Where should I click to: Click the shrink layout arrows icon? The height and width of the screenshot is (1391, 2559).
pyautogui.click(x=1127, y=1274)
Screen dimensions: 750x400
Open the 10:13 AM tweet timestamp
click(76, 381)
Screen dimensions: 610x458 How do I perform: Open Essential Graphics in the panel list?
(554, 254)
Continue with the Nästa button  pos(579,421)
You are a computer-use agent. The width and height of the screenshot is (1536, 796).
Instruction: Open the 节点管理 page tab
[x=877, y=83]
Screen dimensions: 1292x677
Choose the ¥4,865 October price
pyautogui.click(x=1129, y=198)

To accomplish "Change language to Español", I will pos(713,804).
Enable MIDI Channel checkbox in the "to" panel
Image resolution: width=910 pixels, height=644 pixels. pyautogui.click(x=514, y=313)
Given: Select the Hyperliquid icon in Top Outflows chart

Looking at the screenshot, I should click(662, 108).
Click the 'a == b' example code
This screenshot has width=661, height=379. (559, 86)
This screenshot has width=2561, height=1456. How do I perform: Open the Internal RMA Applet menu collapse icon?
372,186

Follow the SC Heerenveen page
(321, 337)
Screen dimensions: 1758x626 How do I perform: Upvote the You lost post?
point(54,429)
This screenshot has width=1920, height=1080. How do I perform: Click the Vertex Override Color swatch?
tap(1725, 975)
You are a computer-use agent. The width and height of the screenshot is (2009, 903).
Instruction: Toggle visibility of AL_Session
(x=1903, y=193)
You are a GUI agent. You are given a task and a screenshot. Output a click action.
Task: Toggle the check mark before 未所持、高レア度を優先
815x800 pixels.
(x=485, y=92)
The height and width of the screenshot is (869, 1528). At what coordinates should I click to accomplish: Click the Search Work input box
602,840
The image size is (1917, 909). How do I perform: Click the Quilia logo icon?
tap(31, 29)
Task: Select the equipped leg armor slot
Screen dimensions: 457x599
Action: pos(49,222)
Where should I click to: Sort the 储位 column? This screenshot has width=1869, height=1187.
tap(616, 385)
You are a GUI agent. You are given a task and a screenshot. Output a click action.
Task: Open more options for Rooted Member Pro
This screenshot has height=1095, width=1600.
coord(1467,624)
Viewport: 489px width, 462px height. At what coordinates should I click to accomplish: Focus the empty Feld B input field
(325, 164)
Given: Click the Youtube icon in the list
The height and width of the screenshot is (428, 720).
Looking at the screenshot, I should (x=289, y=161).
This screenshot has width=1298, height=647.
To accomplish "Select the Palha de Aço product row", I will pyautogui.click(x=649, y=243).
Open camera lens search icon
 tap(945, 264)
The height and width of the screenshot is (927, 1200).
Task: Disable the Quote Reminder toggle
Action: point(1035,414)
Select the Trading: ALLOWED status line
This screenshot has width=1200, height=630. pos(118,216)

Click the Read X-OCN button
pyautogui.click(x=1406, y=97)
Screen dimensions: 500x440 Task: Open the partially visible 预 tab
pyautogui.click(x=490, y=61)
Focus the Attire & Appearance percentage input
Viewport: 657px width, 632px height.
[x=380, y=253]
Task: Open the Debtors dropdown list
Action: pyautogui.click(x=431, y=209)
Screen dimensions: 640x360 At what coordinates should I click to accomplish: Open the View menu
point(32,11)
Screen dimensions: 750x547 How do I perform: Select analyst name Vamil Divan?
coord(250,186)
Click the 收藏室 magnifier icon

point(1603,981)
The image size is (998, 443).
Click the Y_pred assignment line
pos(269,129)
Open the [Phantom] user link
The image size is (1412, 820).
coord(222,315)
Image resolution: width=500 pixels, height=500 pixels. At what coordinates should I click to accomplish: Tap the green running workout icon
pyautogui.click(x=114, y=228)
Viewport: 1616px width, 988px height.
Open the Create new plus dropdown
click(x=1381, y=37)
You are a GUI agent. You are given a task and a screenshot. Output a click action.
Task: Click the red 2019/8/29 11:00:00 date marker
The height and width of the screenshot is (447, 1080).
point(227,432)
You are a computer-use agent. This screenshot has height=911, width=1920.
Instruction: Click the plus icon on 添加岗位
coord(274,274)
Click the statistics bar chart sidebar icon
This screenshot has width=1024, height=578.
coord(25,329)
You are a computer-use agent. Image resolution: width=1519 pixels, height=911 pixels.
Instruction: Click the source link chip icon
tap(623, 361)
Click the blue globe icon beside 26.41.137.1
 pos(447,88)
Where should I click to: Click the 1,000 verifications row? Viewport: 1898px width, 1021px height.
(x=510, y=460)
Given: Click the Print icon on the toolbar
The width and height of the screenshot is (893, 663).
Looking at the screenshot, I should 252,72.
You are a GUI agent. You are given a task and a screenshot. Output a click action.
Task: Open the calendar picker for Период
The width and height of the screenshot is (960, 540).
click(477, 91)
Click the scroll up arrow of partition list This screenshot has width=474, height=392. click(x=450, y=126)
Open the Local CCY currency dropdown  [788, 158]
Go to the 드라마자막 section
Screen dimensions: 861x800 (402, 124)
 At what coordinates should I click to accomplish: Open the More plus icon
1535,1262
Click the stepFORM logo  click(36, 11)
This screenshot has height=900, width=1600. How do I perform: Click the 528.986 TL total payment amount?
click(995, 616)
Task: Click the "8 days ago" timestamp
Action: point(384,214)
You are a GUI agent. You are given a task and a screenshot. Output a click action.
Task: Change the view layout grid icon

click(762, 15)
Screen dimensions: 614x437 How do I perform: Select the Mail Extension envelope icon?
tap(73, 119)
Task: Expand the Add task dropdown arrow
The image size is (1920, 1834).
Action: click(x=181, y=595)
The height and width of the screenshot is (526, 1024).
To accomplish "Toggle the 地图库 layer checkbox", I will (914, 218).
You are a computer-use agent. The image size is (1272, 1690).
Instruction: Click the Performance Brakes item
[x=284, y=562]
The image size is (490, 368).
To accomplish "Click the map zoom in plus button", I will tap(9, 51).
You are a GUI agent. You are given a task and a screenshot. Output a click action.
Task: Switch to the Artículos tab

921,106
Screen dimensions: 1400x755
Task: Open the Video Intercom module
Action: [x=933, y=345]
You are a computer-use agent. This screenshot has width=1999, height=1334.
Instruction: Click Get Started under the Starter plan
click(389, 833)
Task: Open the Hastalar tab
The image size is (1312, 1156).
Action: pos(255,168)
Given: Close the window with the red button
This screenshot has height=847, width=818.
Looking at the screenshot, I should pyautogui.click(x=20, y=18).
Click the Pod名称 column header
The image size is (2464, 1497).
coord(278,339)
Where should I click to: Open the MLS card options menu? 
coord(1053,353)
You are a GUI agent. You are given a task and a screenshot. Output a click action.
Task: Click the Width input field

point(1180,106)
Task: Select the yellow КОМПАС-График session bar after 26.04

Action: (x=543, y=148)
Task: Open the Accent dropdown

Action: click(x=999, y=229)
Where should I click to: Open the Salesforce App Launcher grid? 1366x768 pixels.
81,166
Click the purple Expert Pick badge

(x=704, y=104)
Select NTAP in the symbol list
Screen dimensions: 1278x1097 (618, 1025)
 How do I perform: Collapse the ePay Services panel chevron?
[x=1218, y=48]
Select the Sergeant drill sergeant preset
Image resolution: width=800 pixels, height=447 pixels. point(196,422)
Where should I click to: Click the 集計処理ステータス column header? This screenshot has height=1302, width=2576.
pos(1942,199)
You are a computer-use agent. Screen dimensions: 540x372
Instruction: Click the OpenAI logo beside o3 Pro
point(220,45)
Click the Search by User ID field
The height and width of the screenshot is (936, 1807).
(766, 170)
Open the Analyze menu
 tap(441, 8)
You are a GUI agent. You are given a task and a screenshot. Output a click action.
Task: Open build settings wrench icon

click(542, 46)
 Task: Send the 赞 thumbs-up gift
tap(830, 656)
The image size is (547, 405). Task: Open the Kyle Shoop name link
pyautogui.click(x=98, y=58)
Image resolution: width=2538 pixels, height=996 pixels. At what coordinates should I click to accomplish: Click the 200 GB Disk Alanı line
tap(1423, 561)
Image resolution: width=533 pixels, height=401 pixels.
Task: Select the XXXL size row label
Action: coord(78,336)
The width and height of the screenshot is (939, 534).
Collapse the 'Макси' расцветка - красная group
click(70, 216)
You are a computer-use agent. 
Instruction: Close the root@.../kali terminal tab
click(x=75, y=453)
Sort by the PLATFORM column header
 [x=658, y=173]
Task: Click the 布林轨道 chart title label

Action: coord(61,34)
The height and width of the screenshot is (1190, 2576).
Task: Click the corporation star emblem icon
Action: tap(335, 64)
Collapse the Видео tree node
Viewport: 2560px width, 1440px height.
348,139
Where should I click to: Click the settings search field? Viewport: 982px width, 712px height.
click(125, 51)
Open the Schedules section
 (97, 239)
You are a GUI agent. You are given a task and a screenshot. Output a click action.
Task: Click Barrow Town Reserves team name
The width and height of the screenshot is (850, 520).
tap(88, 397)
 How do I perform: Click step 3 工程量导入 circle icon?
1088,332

● What you should do
Copy out the rows above, from the line with "Where should I click to: Click the 1,000" to the line with "will (914, 218).", reproducing each one verbatim.

● Answer below
Where should I click to: Click the 1,000 verifications row? Viewport: 1898px width, 1021px height.
(x=510, y=460)
Given: Click the Print icon on the toolbar
The width and height of the screenshot is (893, 663).
Looking at the screenshot, I should 252,72.
You are a GUI agent. You are given a task and a screenshot. Output a click action.
Task: Open the calendar picker for Период
The width and height of the screenshot is (960, 540).
click(477, 91)
Click the scroll up arrow of partition list This screenshot has width=474, height=392. click(x=450, y=126)
Open the Local CCY currency dropdown  [788, 158]
Go to the 드라마자막 section
Screen dimensions: 861x800 (402, 124)
 At what coordinates should I click to accomplish: Open the More plus icon
1535,1262
Click the stepFORM logo  click(36, 11)
This screenshot has height=900, width=1600. How do I perform: Click the 528.986 TL total payment amount?
click(995, 616)
Task: Click the "8 days ago" timestamp
Action: point(384,214)
You are a GUI agent. You are given a task and a screenshot. Output a click action.
Task: Change the view layout grid icon

click(762, 15)
Screen dimensions: 614x437 How do I perform: Select the Mail Extension envelope icon?
tap(73, 119)
Task: Expand the Add task dropdown arrow
The image size is (1920, 1834).
Action: click(x=181, y=595)
The height and width of the screenshot is (526, 1024).
To accomplish "Toggle the 地图库 layer checkbox", I will (914, 218).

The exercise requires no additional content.